◆ **Task statement**: Only the lines of the listing below that run from the line with "This screenshot has" through the line with "You are a GUI" are to be set down, word for word. Pictures stay out.

◆ **Data for this task**:

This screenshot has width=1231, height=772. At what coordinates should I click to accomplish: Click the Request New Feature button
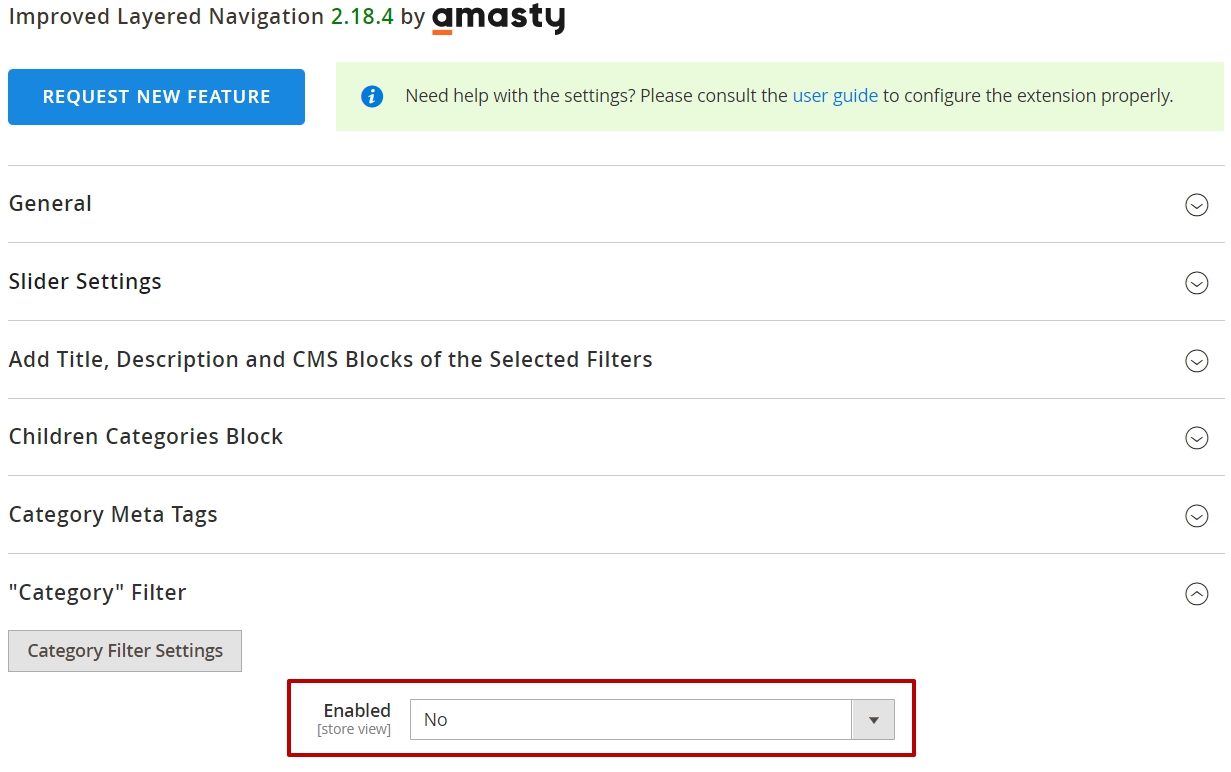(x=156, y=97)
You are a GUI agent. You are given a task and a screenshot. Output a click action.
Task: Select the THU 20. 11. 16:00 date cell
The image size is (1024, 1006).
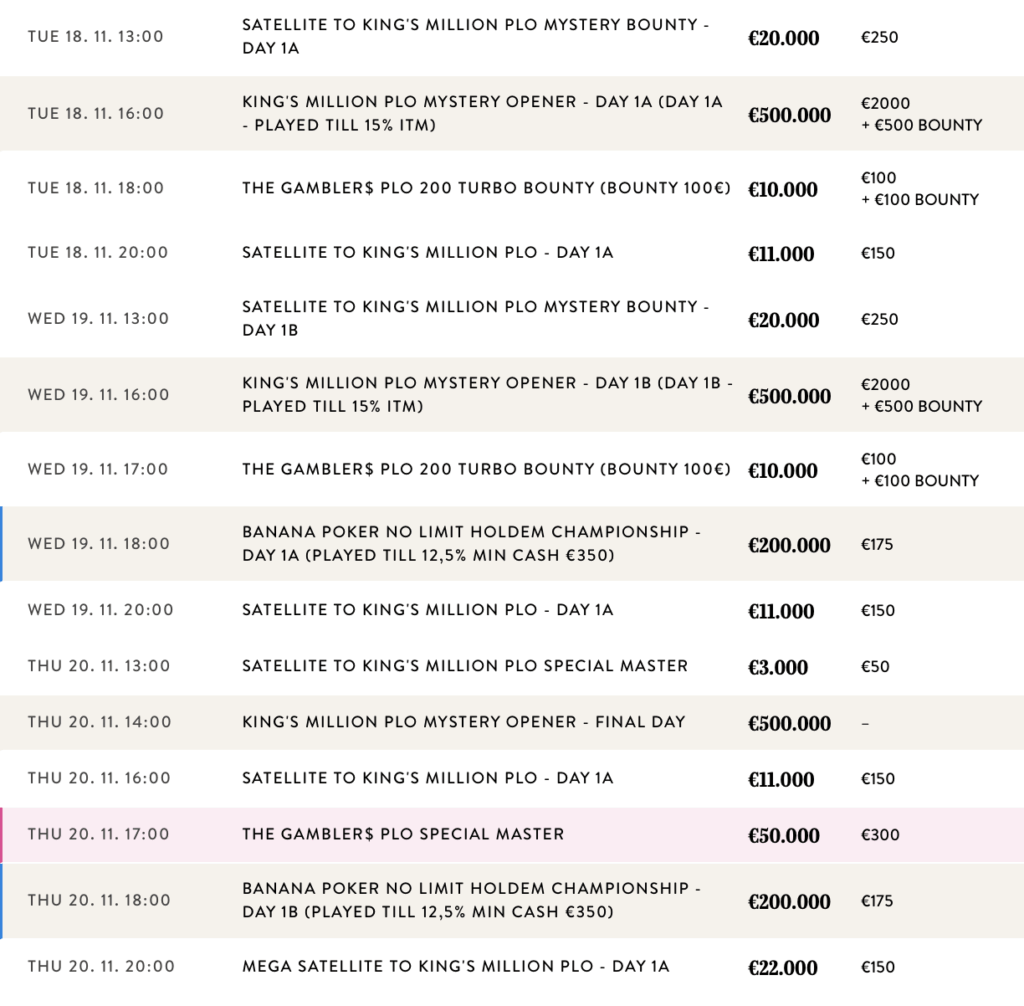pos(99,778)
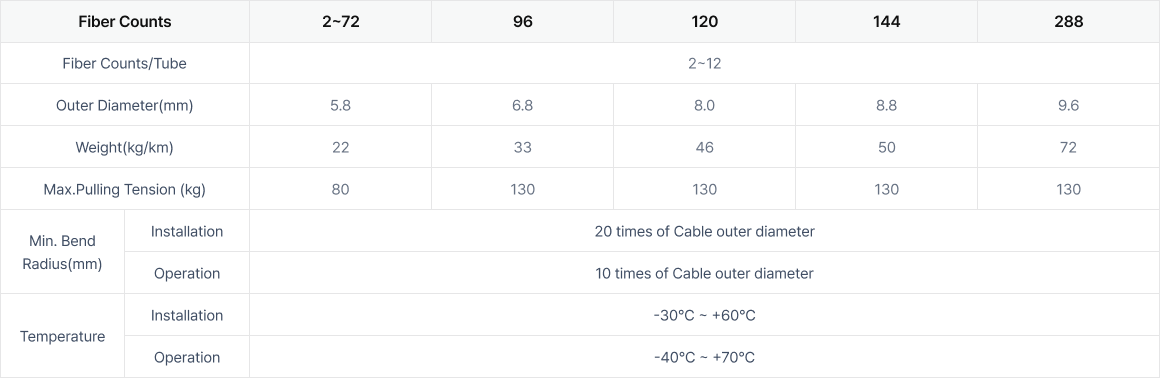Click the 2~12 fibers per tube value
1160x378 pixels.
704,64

...

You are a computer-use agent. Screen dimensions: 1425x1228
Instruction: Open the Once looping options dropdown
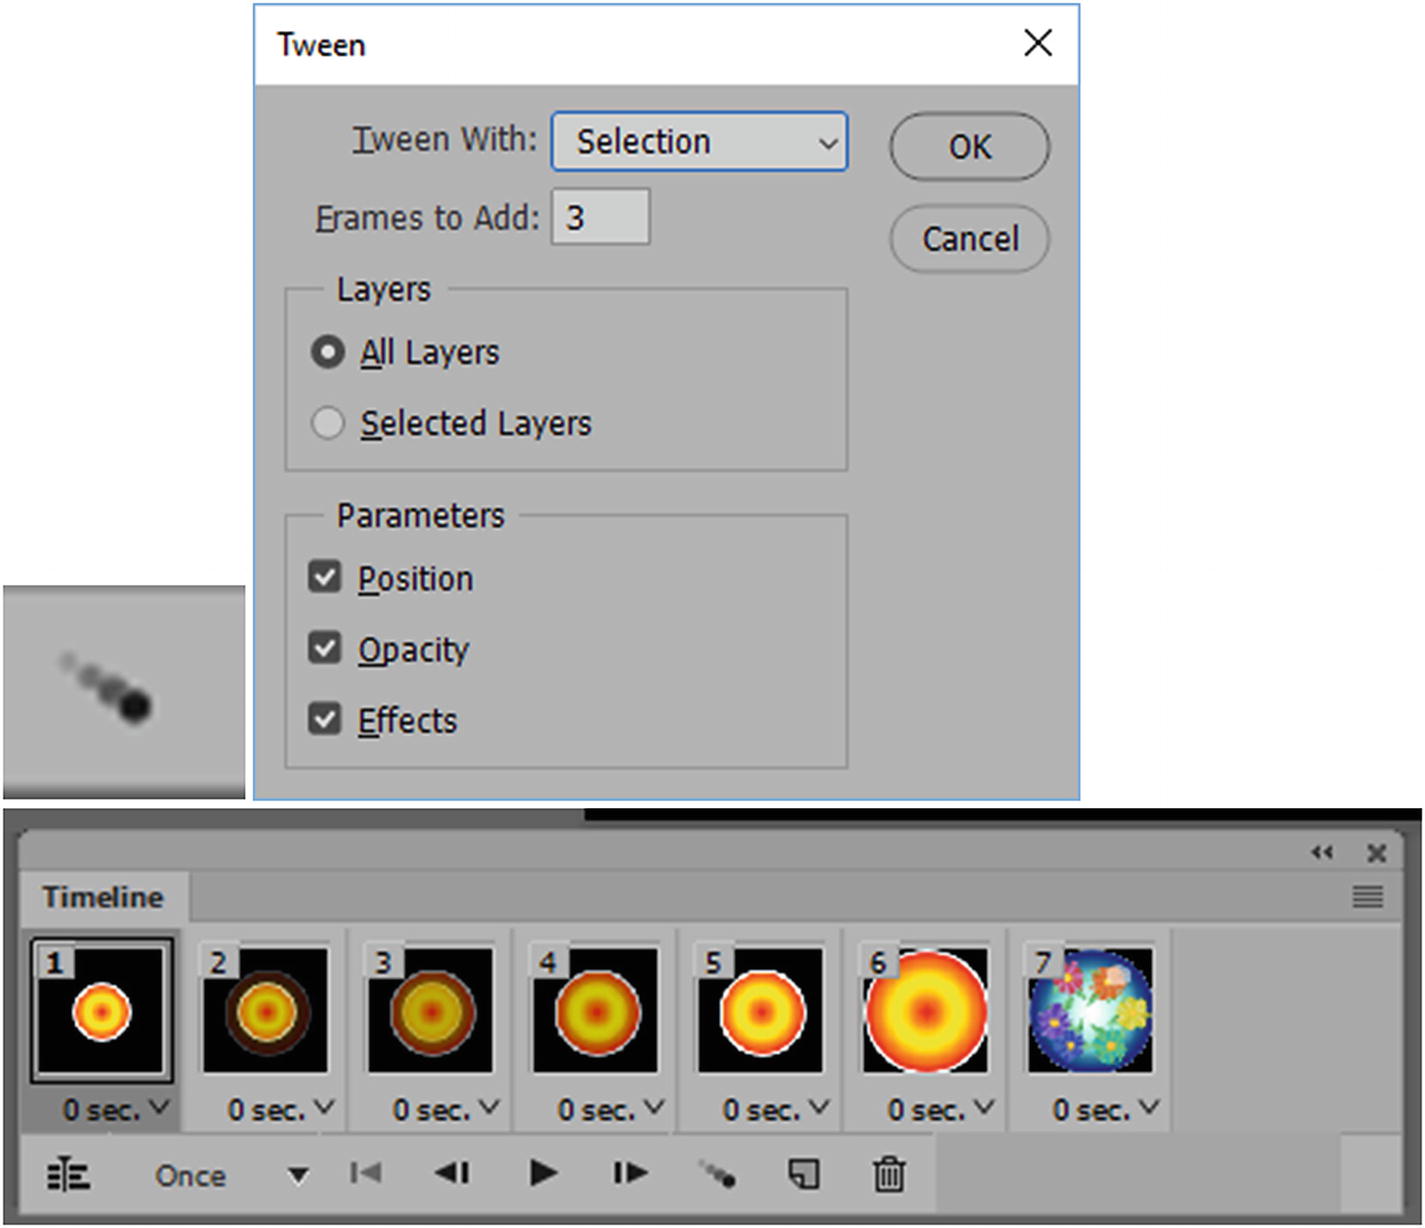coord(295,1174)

...

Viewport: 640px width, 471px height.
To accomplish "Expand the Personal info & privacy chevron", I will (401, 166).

◆ **Solution to this problem**:
This screenshot has width=1231, height=772. At what coordinates should I click to accomplish: Click the Request New Feature button
(x=156, y=97)
You are a GUI agent. You are given a task and a screenshot. Output a click action.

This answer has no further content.